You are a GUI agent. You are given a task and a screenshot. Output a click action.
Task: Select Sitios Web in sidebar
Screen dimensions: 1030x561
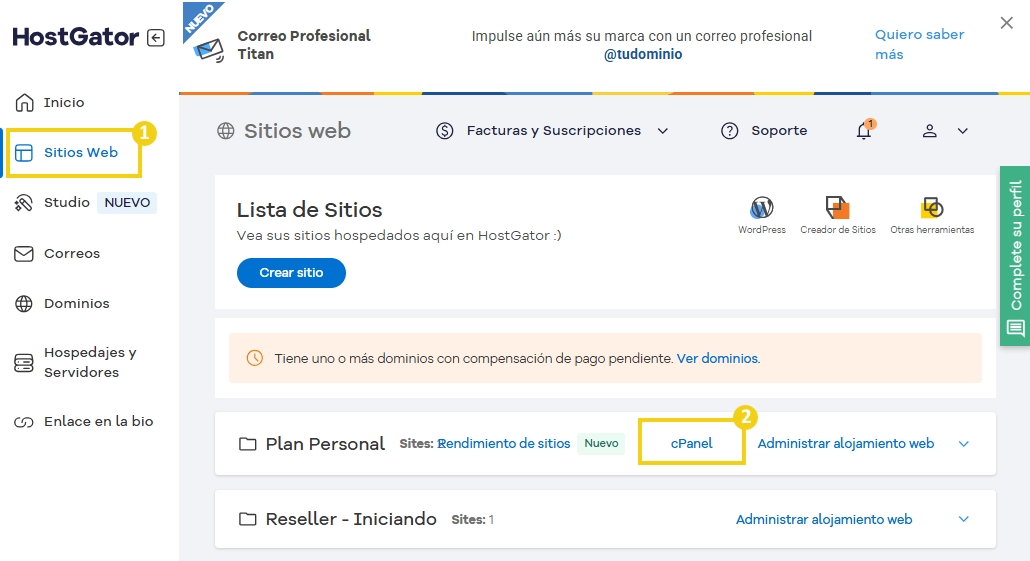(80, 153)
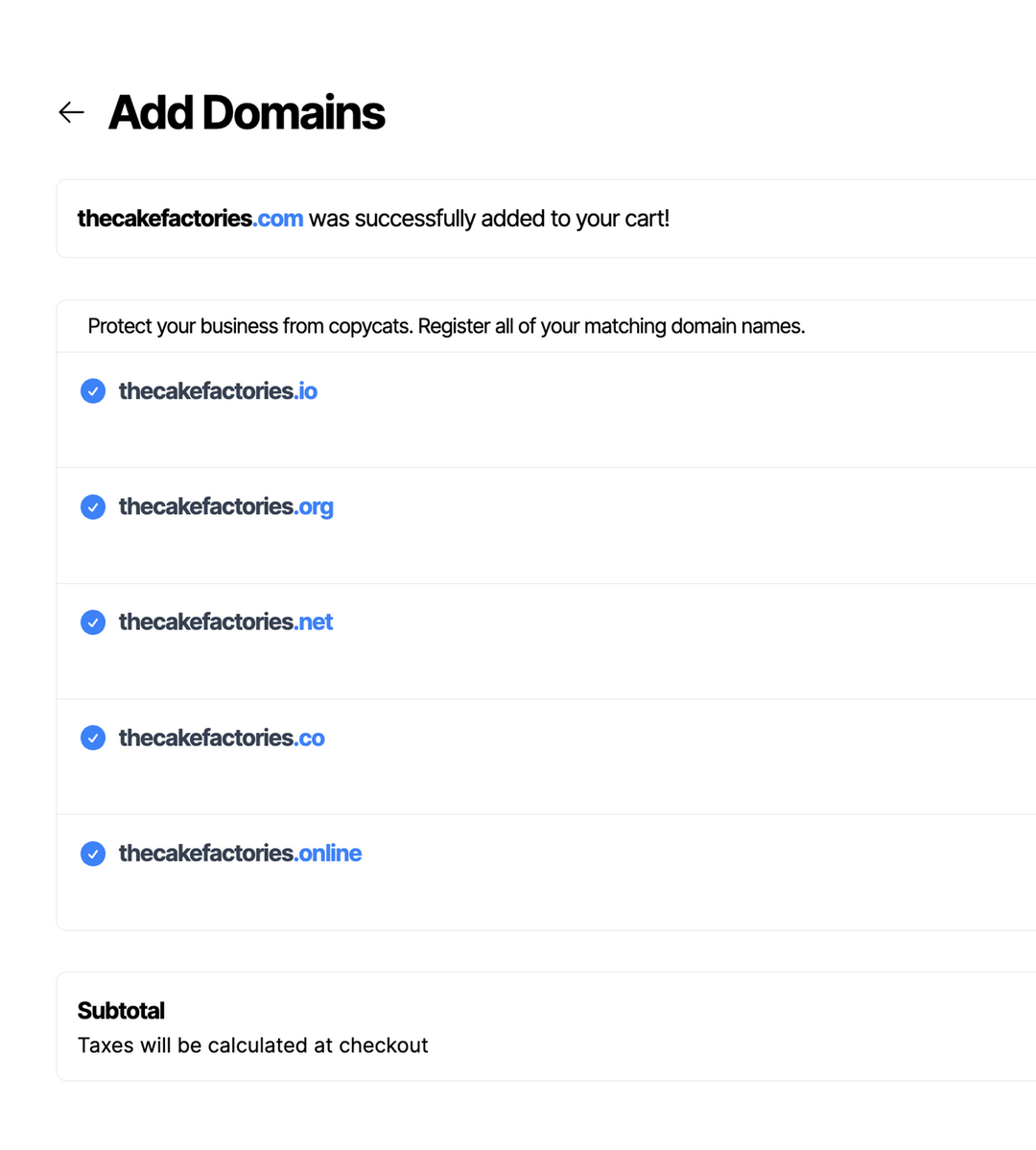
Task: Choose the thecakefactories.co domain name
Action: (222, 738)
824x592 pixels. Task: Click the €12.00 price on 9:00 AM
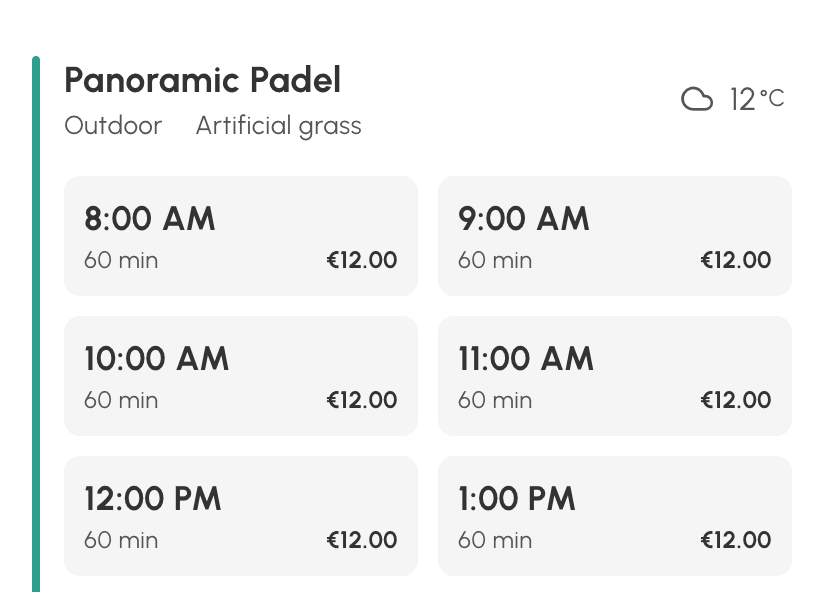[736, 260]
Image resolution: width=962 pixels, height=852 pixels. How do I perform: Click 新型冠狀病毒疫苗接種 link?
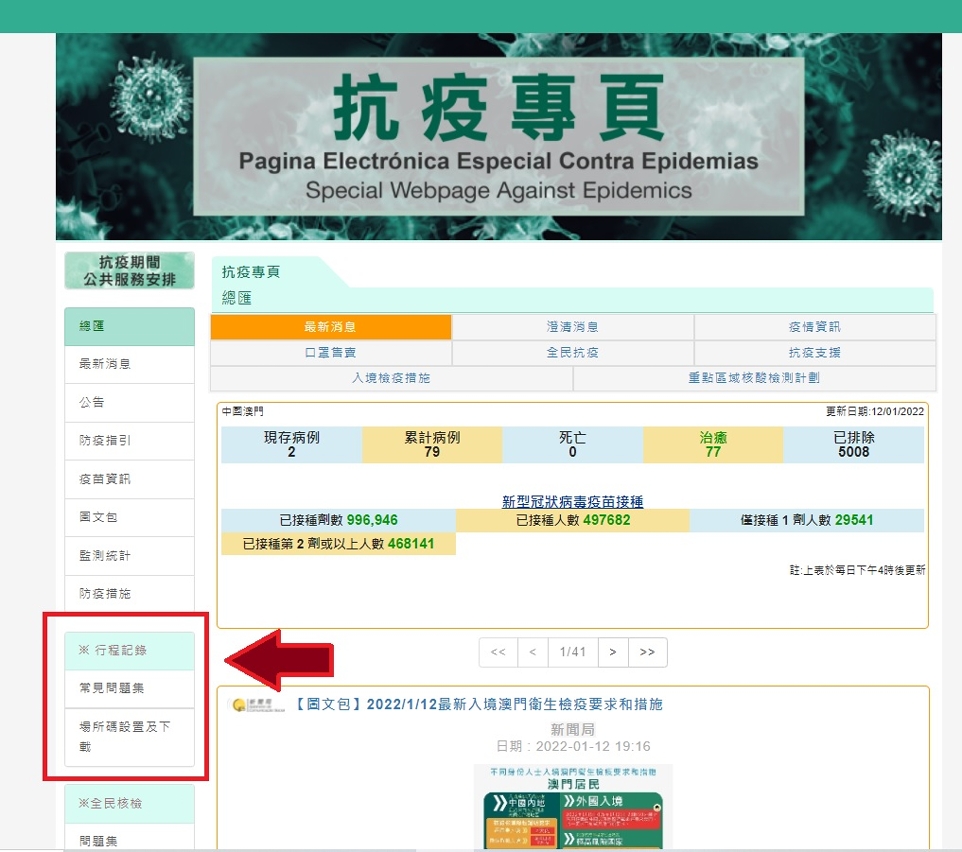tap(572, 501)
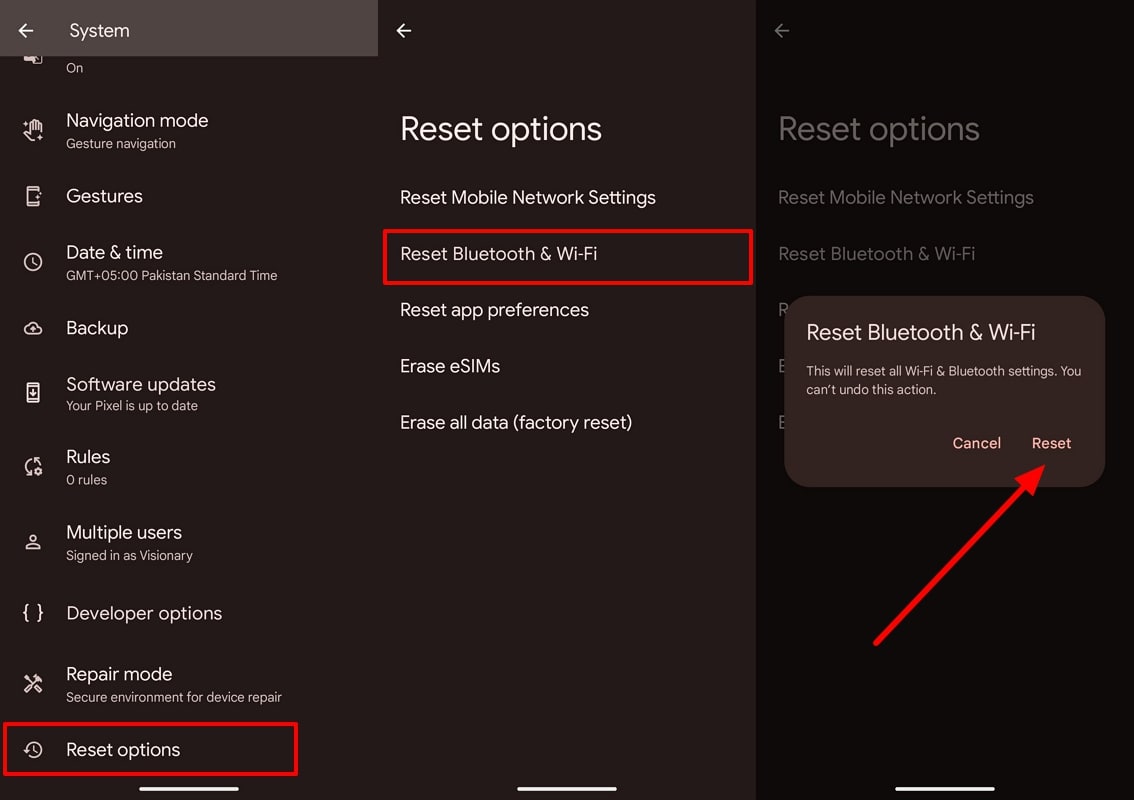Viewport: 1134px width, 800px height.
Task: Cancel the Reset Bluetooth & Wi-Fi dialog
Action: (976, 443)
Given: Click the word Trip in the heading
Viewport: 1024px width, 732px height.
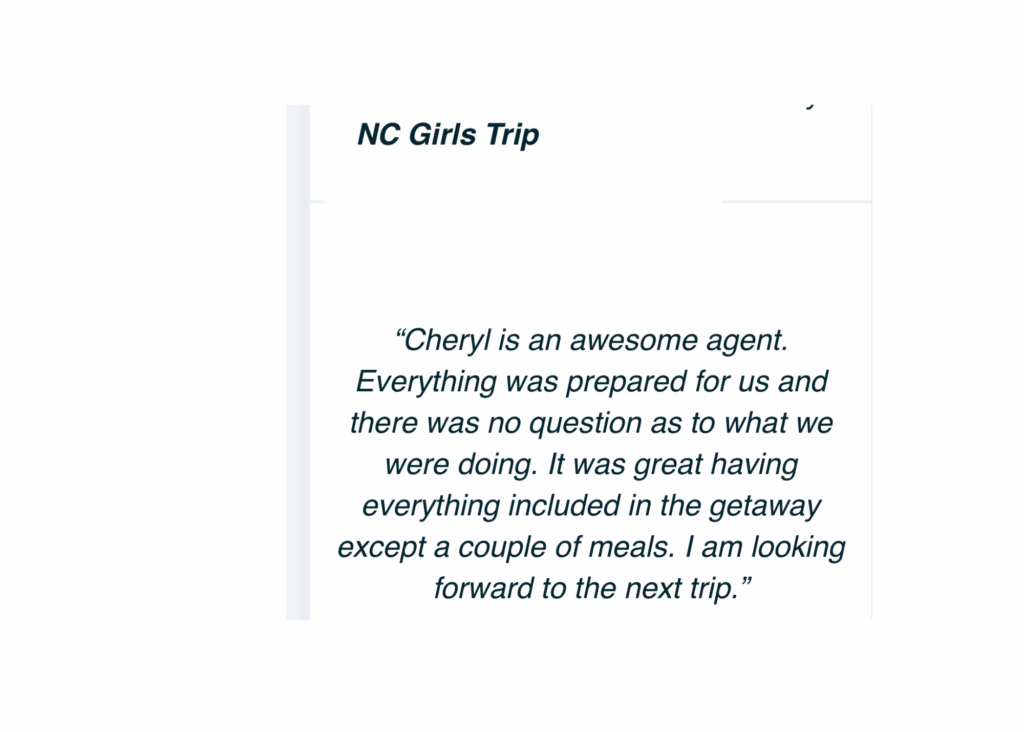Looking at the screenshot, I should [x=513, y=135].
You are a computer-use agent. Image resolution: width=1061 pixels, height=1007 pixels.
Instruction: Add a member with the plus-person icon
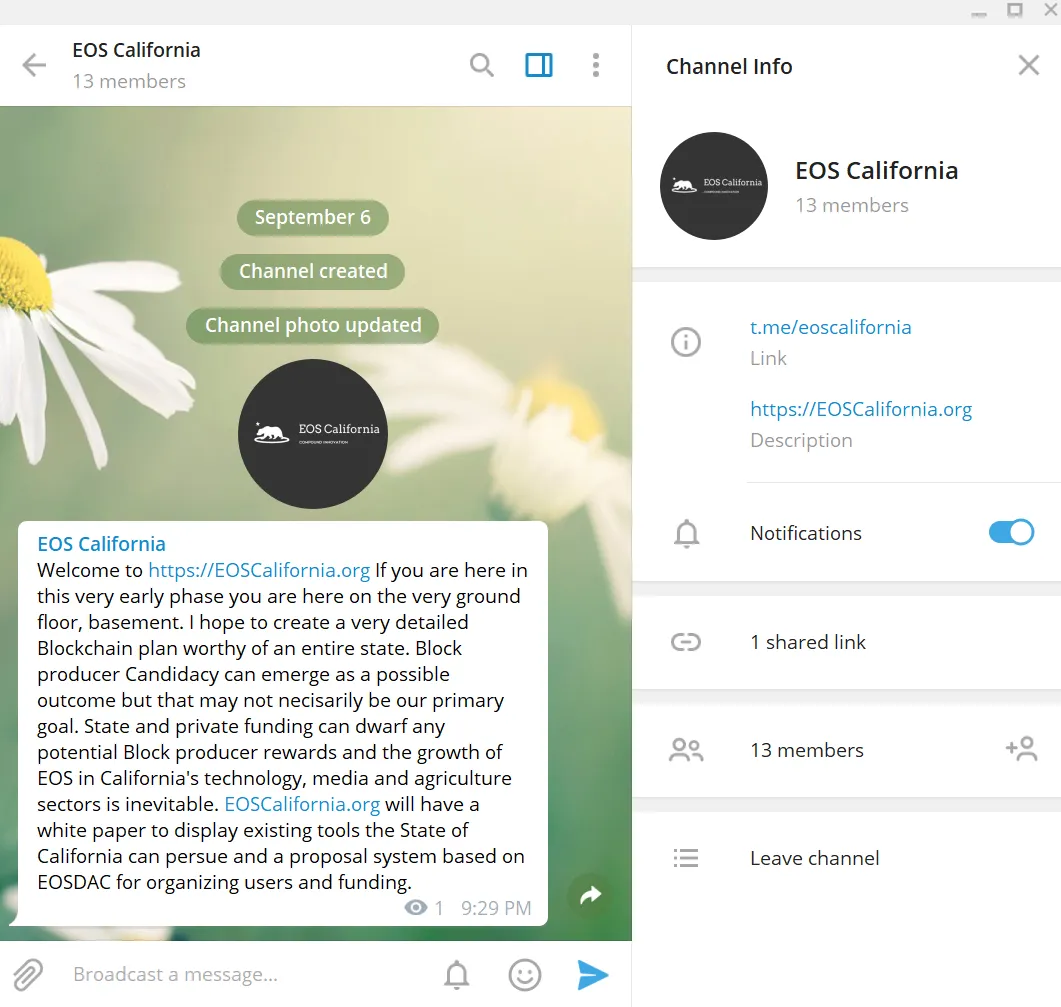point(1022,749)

**To do**
In the entries above, some lines hold the string "agent". Copy each of them.

**Response below**
You are a GUI agent. You are given a task and a screenshot. Output a click action.
You are a computer-use agent. Image resolution: width=1061 pixels, height=1007 pixels.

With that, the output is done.